IV Blithedale Romance (Chase & Tanner)

alice wellintown alicewellintown at gmail.com
Sat Aug 29 11:47:56 CDT 2009


 It really does help to situate a text in a context, so
> long as you remain open to the fact that there's always any number of
> possible contexts (American romance, Menippean satire, encyclopedic
> fiction, postmodern novel, Vietnam era fiction, u.s.w., et
> soforthiam).

I don't remain open to any number, that is, I am not open to the
endless and infinite; this only undermines the help you get from
situating the text. Pragmatism & Pluralism. Not relativism.
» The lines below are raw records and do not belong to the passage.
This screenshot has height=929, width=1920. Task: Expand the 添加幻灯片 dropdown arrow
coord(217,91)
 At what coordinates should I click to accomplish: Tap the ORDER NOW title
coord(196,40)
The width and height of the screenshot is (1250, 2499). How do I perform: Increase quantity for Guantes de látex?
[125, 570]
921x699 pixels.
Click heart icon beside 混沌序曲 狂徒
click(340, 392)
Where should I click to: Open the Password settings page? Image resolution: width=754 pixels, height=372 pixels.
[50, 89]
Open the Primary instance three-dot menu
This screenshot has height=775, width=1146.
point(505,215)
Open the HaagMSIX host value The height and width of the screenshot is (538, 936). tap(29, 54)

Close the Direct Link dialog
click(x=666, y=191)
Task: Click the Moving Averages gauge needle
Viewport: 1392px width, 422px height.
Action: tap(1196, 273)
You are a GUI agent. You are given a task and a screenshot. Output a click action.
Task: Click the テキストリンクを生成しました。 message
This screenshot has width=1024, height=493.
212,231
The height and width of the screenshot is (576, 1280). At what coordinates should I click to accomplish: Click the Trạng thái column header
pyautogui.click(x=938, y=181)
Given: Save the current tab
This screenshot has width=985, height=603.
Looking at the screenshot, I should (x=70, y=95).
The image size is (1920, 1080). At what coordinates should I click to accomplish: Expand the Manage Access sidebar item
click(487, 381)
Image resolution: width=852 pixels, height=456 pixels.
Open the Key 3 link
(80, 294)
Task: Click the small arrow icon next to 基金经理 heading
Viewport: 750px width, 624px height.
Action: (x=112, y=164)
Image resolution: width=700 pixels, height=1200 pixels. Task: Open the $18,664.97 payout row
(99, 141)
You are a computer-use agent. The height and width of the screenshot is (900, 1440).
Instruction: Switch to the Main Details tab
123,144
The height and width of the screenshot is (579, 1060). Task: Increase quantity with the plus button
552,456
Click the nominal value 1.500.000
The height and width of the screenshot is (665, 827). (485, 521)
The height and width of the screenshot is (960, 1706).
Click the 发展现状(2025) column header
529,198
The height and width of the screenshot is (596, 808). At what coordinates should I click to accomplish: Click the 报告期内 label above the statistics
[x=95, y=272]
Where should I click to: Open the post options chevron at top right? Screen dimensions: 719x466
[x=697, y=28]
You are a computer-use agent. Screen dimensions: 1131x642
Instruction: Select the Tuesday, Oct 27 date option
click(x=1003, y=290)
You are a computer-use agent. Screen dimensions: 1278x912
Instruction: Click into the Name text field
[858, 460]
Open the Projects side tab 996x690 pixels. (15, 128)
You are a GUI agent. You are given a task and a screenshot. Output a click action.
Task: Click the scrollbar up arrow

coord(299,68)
The
Anatomy or Menippean or Romantic reading is useful because we can do
some work if we don't insist on carrying Home Depot in our Toolbox.
The BOTH/AND and shades of Gray reading is an ironic marsh pit. Fun
and Intense, but no discipline. It seems to me, an undisciplined
approach only gets to Larry, hurt by his inherent vice, his
obselescence, his uselessness, his replacements . . . .the Player
Piano. The youth hungry to consume and replace their older co-workers.
What's needed is discipline. Communication. Value the worker's
tradtion or toss him aside and let the new kidz on the block have a go
at it with the latest Smart Machines.

See Leo Marx on fire and furnace and sun

see Richard McKeon (everything he's written).